Later…Back in the plane…

"So we got into a tiny firefight with the Jamaican authorities? That was still a fun stop," Cobra Commander said cheerfully. "I had a good time."

Destro glared at him. "I'm glad you're happy."

"I told you it was a mistake to stop there," The Baroness grumbled as she flew the plane.

"Shut it Baroness!" Destro snarled.

"You shut it!" The Baroness snapped.

"Still the best day ever," Zartan grinned.

"I'm glad Scott is finding his own path," Mindbender said. "Truth be told I was doubting he was cut out for this life anyway."

"I'm not even sure I'm cut out for this life," Destro grumbled.

"Wow," Zartan chuckled. "Your ex-wife is Mindbender's pseudo stepson's Sugar Mama. I would die if I were you! I would die!"

"Please do," Destro growled at him.

"It's just so funny how the way the world works isn't it?" Monkeywrench remarked.

"You're going to find out how jumping out of a plane without a parachute works if you keep this up!" Destro snapped. "It's not going to last anyway! I give it a week before she gets tired of his pasty pimple ridden ass and throws him out!"

"Dude," Torch said. "Still longer than you. I mean she didn't even wait a couple days to throw you over."

"I will throw you out next!" Destro snapped.

"Next stop, Greenland!" Cobra Commander called out.

"I have this feeling that we forgot something," Tomax realized.

"So do I," Xamot realized. "I wonder what it is?"

"Trust me," Crystal Ball said. "It's not that important."

Meanwhile on a beach in Jamaica…

"I CAN'T BELIEVE YOU BASTARDS LEFT ME BEHIND!" Blood Wing shouted, still in his turkey form. "Wait until I get my vampiric beak on them!"

"Cooo?" A female white peacock strutted up to him. She started rubbing against him.

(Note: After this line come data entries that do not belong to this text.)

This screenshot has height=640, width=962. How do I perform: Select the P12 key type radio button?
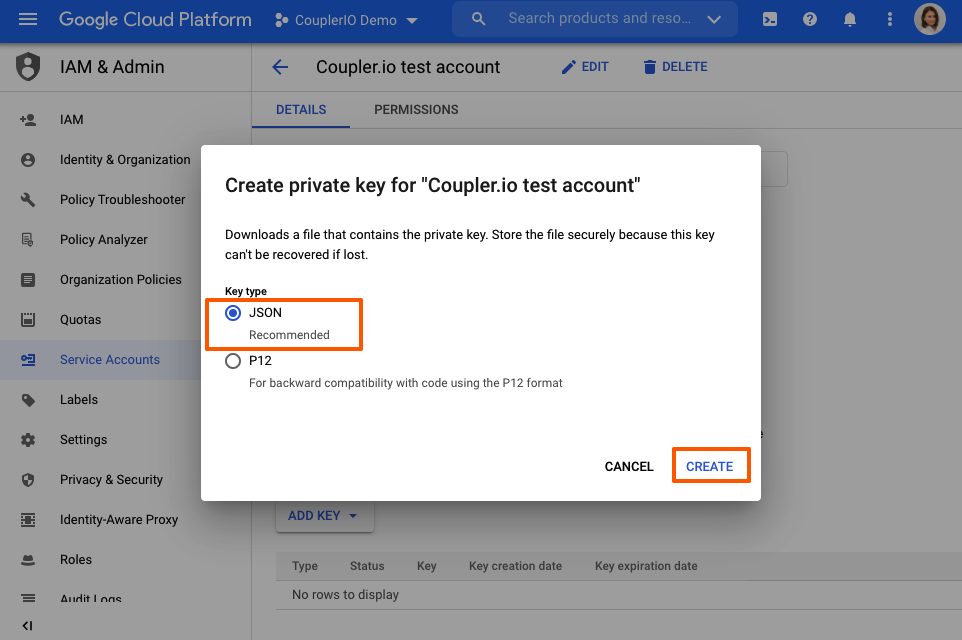pyautogui.click(x=233, y=361)
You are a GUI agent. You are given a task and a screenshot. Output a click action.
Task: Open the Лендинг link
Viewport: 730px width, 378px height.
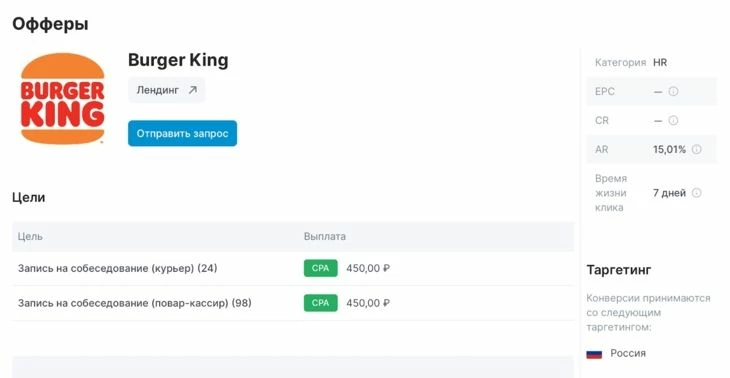tap(166, 90)
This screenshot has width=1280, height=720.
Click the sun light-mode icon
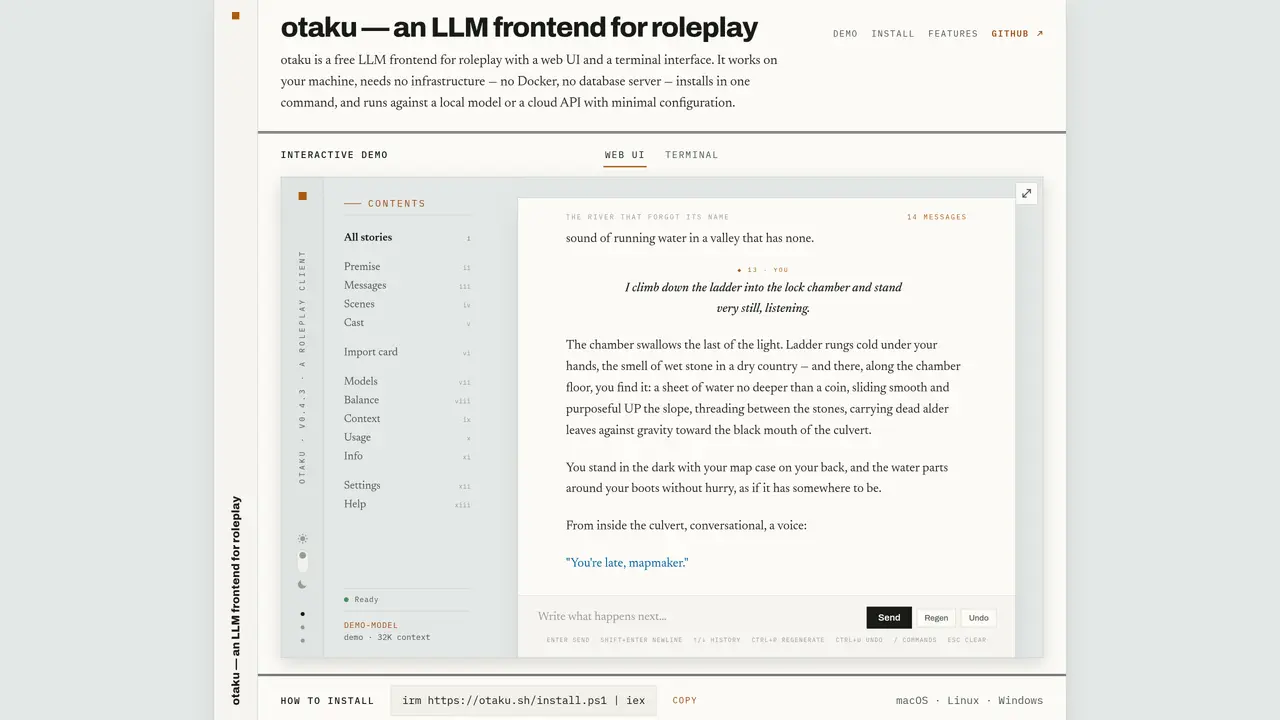point(303,538)
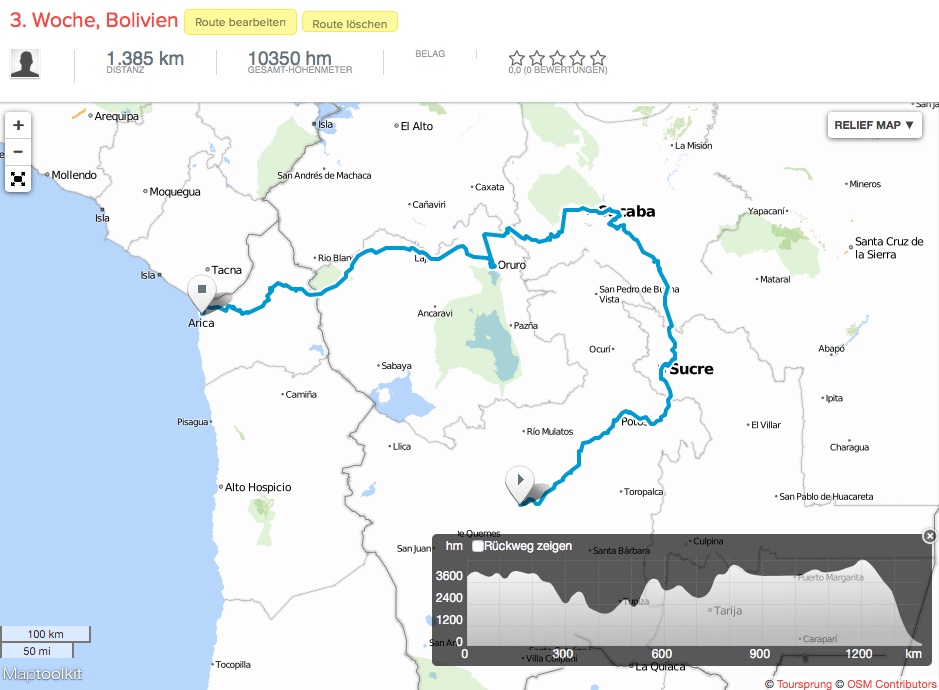This screenshot has height=690, width=939.
Task: Rate the route with five stars
Action: [x=598, y=58]
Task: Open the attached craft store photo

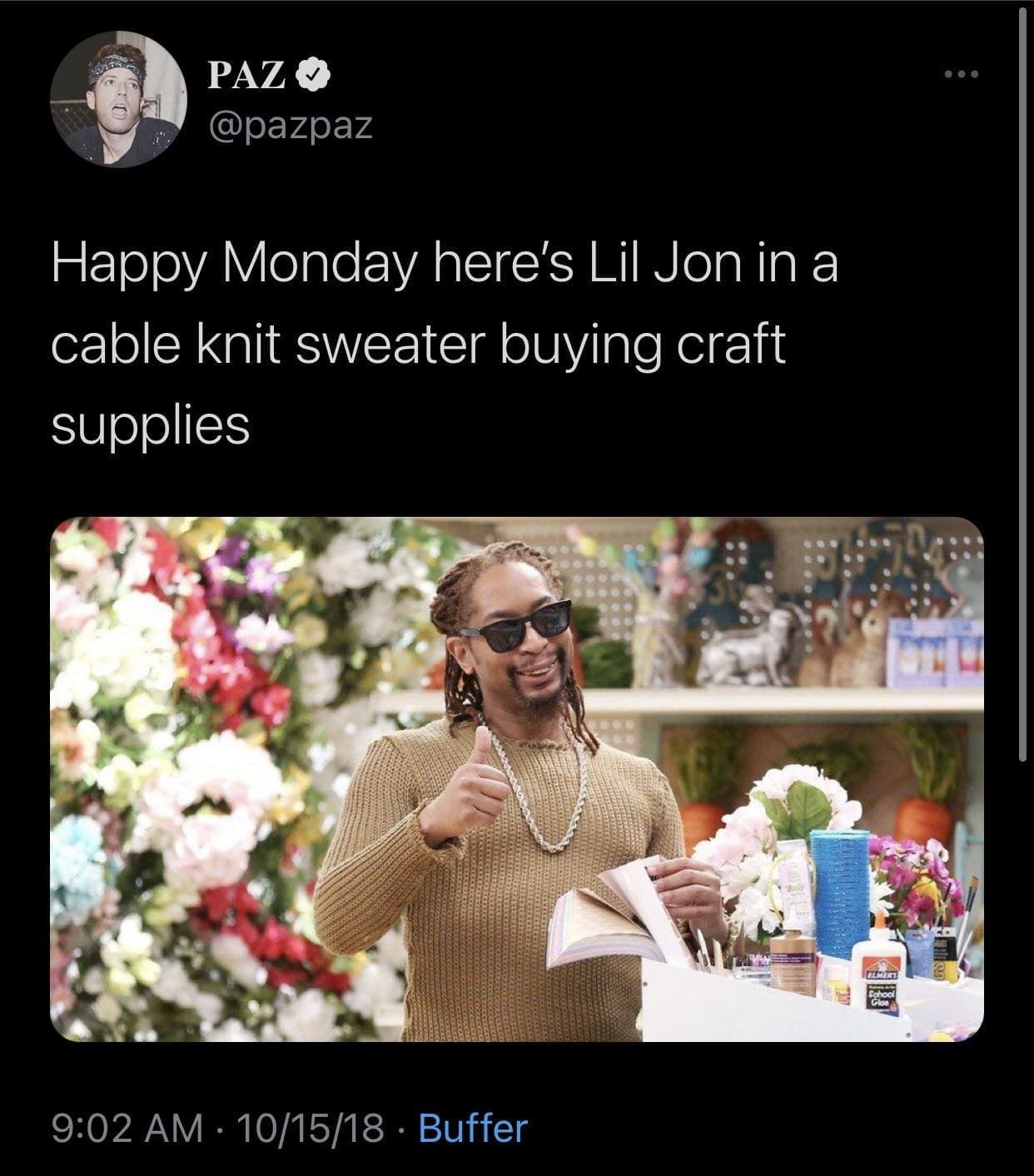Action: coord(517,779)
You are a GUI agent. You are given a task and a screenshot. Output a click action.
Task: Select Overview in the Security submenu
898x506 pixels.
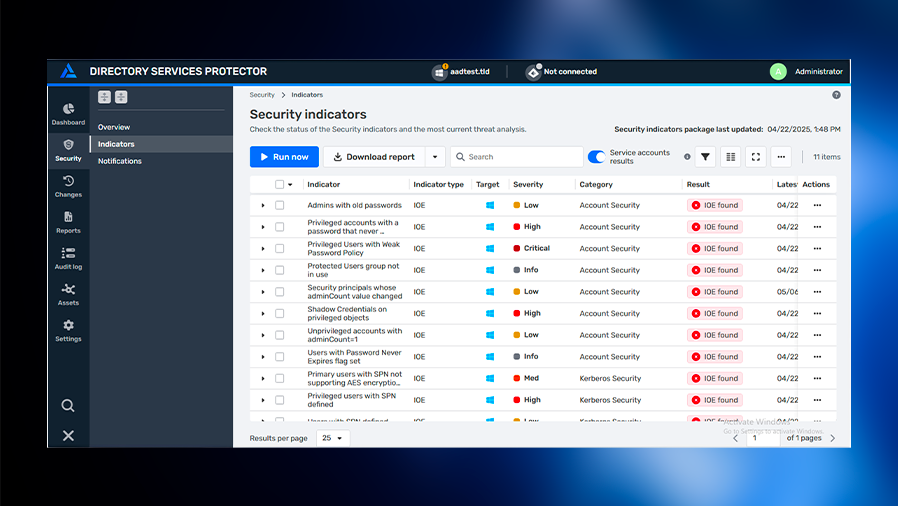(x=114, y=127)
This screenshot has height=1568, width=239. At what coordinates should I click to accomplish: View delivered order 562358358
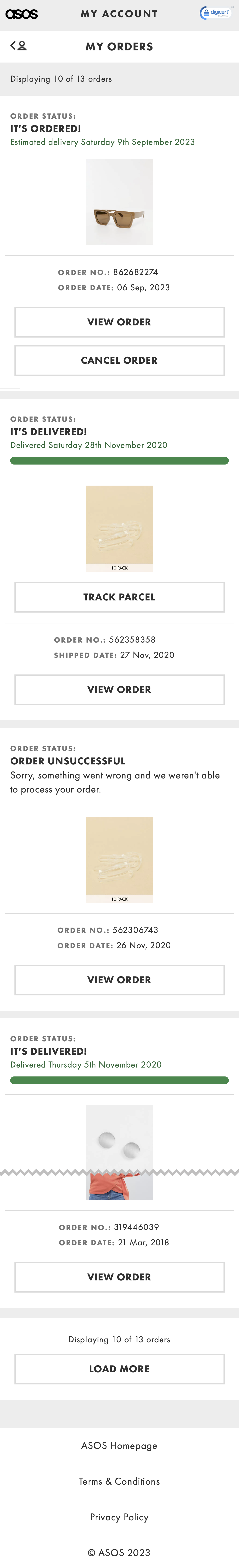(119, 690)
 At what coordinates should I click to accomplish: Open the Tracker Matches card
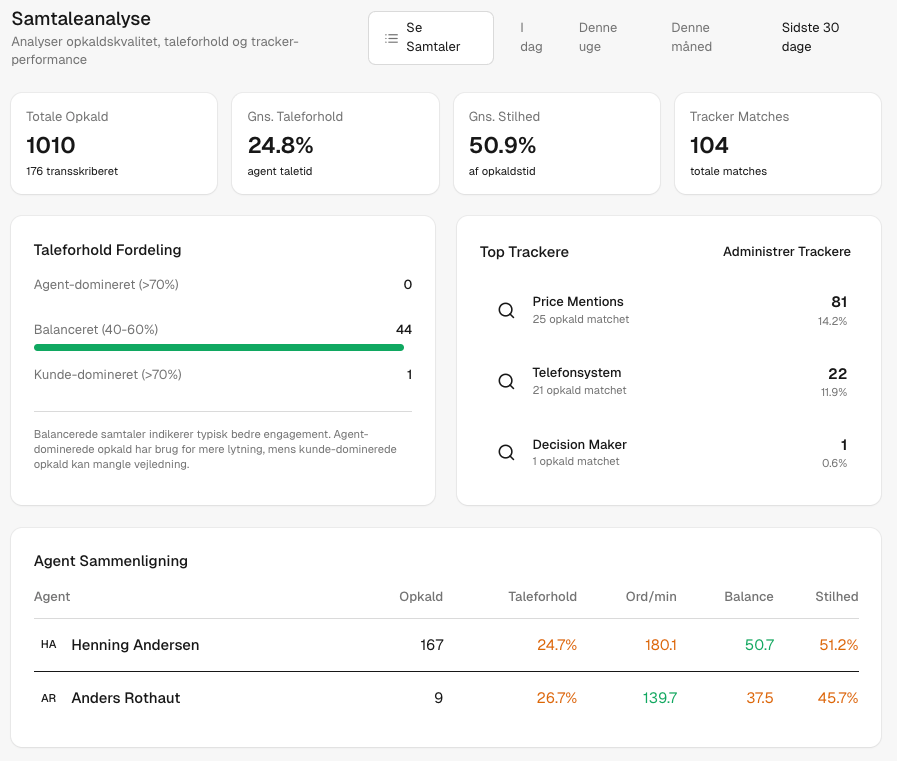coord(778,143)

"Hey! No! What did I say?" Blood Wing snapped as he moved away. "What happened in the aviary, stays in the aviary!"

"Cooo?"

"You knew what this was," Blood Wing glared at her.

"COOOO!"

"Uh oh…" Blood Wing saw the brown peacock female glare at him. "Hello?"

"Cooo? COOOO! COOO!"

"Oh this never ends well," Blood Wing moaned as the two females advanced on him.